TASK STATEMENT →
Retype each record exactly; no pictures.

ENTRIES SUPPLIED →
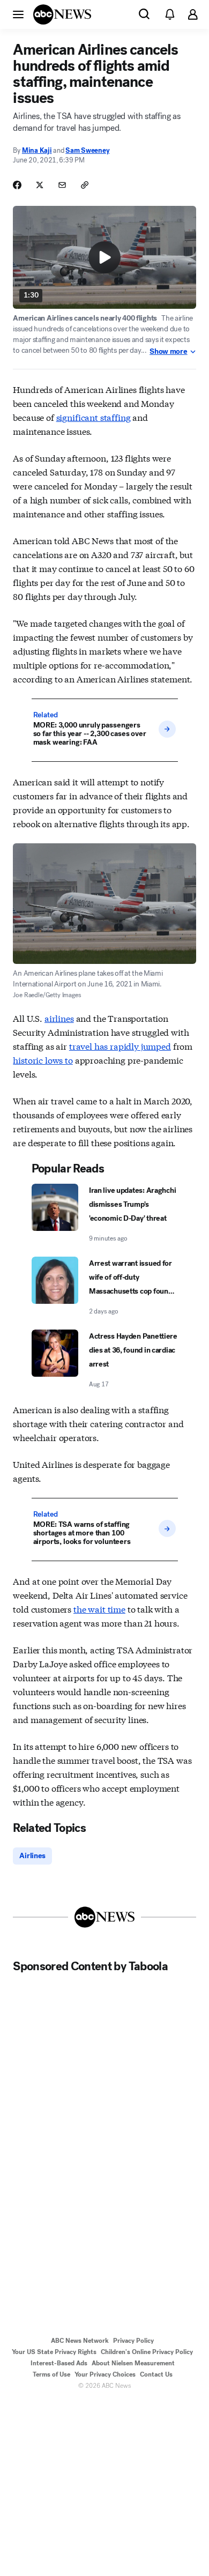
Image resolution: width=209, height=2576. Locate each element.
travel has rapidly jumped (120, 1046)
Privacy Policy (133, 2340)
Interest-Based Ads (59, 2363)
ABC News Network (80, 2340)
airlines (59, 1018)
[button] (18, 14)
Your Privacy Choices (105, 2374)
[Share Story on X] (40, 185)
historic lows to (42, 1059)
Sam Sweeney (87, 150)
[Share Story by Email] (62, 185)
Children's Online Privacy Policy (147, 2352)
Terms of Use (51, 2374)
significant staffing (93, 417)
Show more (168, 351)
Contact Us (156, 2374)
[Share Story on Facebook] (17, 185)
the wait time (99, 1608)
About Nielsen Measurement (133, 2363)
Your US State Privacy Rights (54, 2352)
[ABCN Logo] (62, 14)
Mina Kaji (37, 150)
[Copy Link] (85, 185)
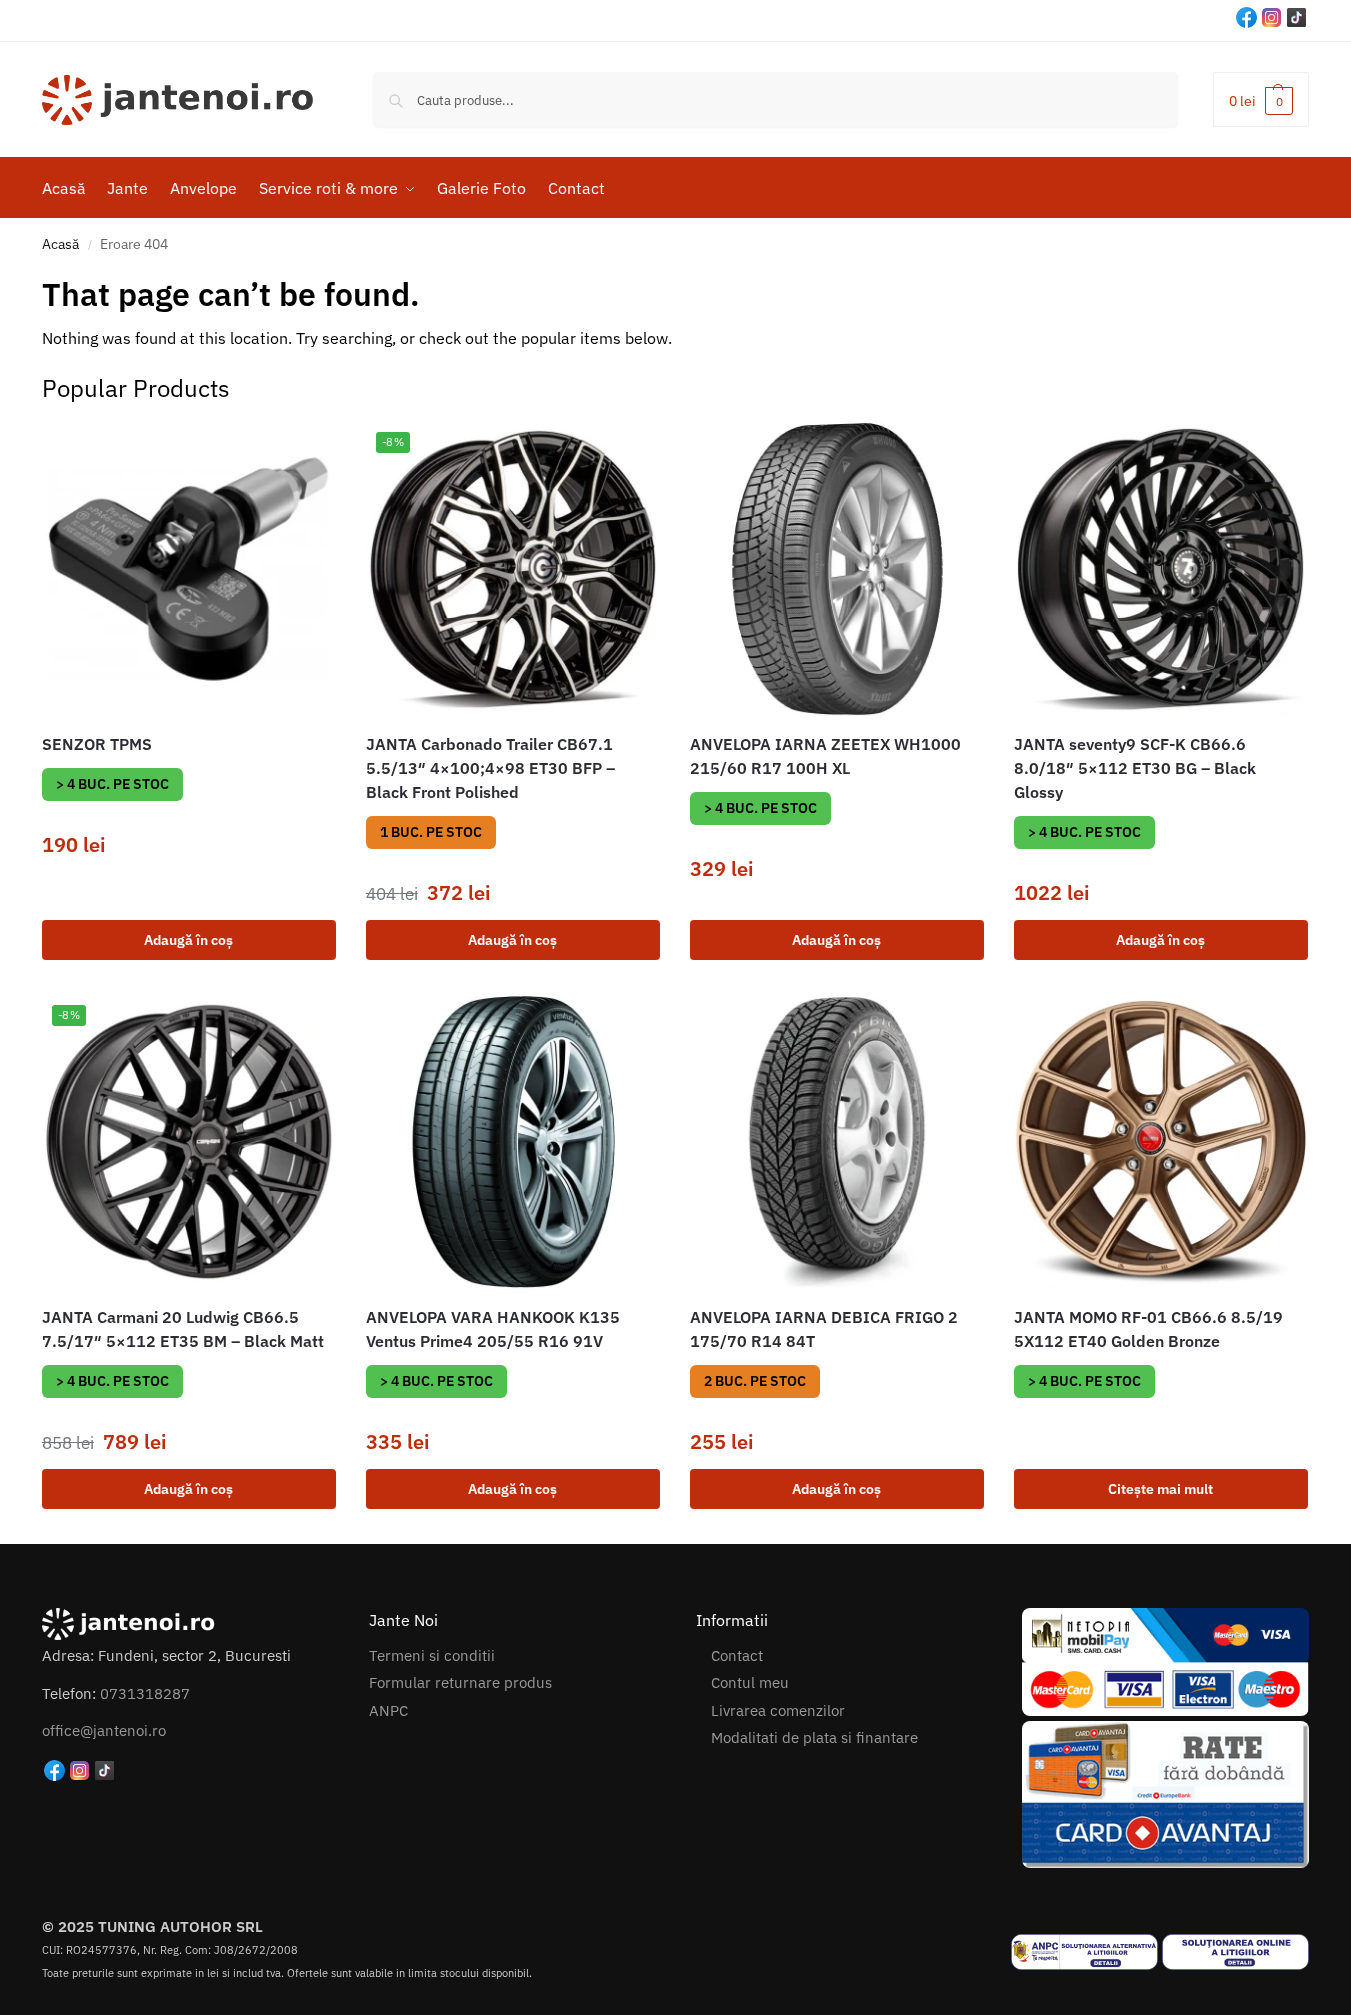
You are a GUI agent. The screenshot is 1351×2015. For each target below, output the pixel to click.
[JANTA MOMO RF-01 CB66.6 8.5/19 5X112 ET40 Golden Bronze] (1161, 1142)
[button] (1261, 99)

OUTPUT BELOW →
Image resolution: width=209, height=2576. Locate each element.
travel has rapidly jumped (120, 1046)
Privacy Policy (133, 2340)
Interest-Based Ads (59, 2363)
ABC News Network (80, 2340)
airlines (59, 1018)
[button] (18, 14)
Your Privacy Choices (105, 2374)
[Share Story on X] (40, 185)
historic lows to (42, 1059)
Sam Sweeney (87, 150)
[Share Story by Email] (62, 185)
Children's Online Privacy Policy (147, 2352)
Terms of Use (51, 2374)
significant staffing (93, 417)
Show more (168, 351)
Contact Us (156, 2374)
[Share Story on Facebook] (17, 185)
the wait time (99, 1608)
About Nielsen Measurement (133, 2363)
Your US State Privacy Rights (54, 2352)
[ABCN Logo] (62, 14)
Mina Kaji (37, 150)
[Copy Link] (85, 185)
You are a GUI agent. The screenshot is 1351×2015. For each target below, output the pixel to click.
[JANTA MOMO RF-01 CB66.6 8.5/19 5X112 ET40 Golden Bronze] (1161, 1142)
[button] (1261, 99)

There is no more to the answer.